ZOO Charteris, v124
11.30 (ends 27 August)
*** (3 stars)
Disappointing. It didn’t help that the venue access was up and then down extremely rickety stairs – black [admittedly with a white edge] – and black handrails that kept changing height and disappearing, followed by a final shuffle past the first row of chairs along the very narrow edge of the front of the rake, with a drop below to the performing area: and all this to be done in virtual darkness — there appeared to be no concept of house lights at all. It’s a miracle there wasn’t an accident – I stumbled at one point, but blessedly didn’t fall. There was more light on the way out, so it’s not impossible, surely, to have better light on the way in???
This was not a good start to the show: unfortunately it didn’t get a whole lot better.
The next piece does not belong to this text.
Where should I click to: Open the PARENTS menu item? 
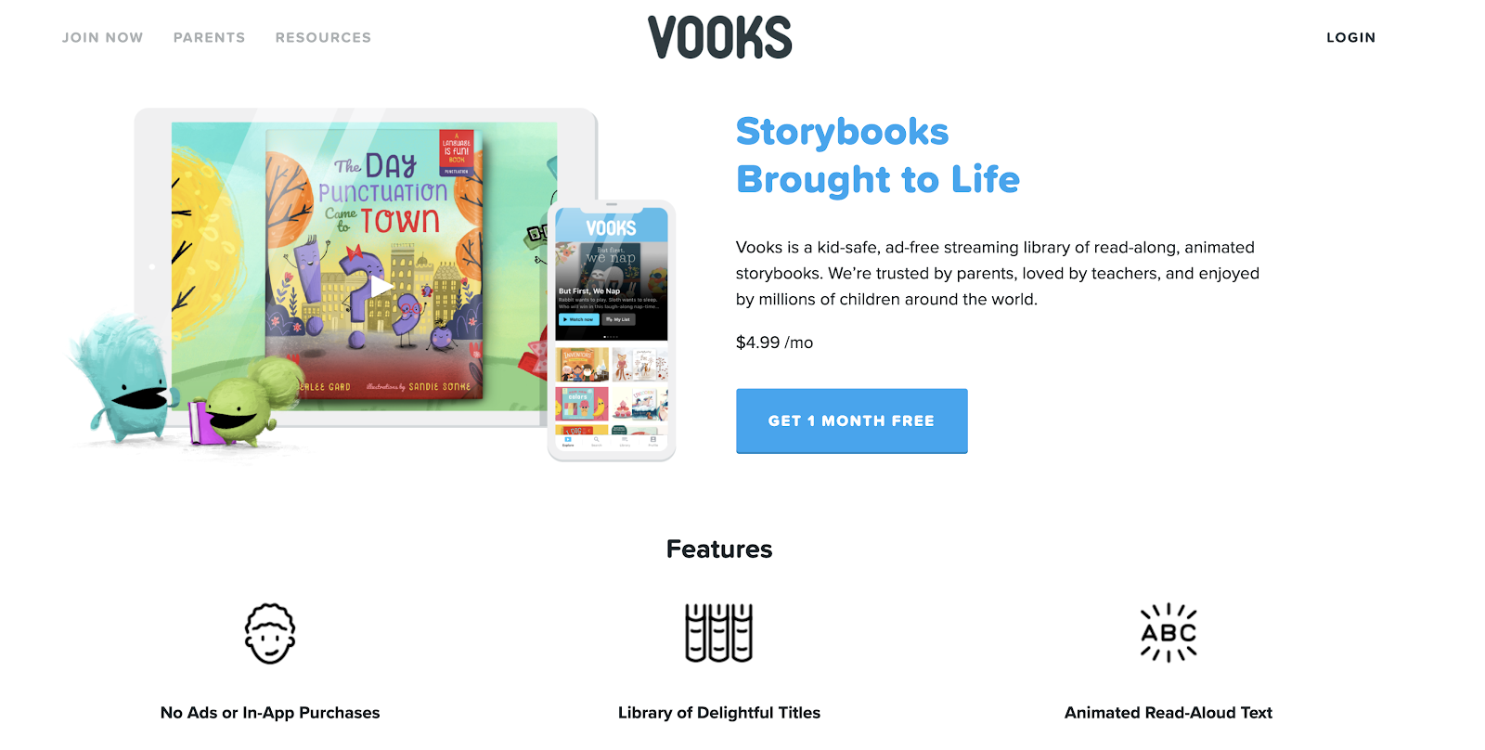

Our Theatre was founded in Tbilisi, Georgia, works with different styles of puppetry and “is constantly in search of new, varied and diverse approaches that make our communication with the audience more effective”. The puppetry was indeed most interesting: rather than simply wearing masks, the puppeteers wore ‘half-people’ – head and costume, into which they inserted themselves so that the character had at least one arm available. The black-clad puppeteer was fully visible behind, which I found distracting – I wonder if this would have been less obvious if I hadn’t followed orders and sat on the front row?
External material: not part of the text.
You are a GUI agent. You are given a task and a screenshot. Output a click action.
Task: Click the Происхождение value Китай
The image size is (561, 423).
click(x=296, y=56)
Each of the three main characters – three old men in a retirement home – spoke a different language: Bibo used Italian, Ischa French, and Sir Robert English, while the nurse Bonita mainly used gesture and the occasional word, possibly in Spanish. I wonder how audience members got on who had no other language than their native tongue? The gestures and body language weren’t always particularly clear or intelligible, and I relied a lot on the language to work out what was going on.
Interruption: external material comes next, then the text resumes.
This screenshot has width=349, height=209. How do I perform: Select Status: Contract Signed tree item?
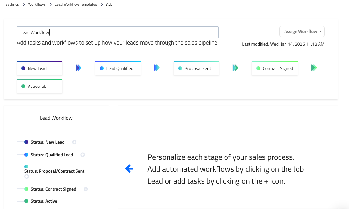pos(53,189)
If you like fart jokes and old men getting buxom young women to bend over so that they can ogle her bum, then maybe this is the show for you. It didn’t float my boat, but other people in the sadly small audience were laughing. There was interesting exploration of the challenges for a new arrival at the home in fitting in with existing friendships, and a couple of reflective moments with shadow work when one character’s past was explored: and then, just as the three men were possibly beginning to form a friendship, first one of them died and appeared before the Recording Angel, closely followed by the second, whereupon the third took it upon himself to follow them without an invitation.
The body movement was superb – and the audience was most surprised when the three ‘men’ unmasked and revealed that the fartiest old man was in fact a young woman – but the content and general feel simply didn’t do it for me. A pity, when there is so much brilliant mask work and puppetry around. Let us hope Our Theatre do better next year.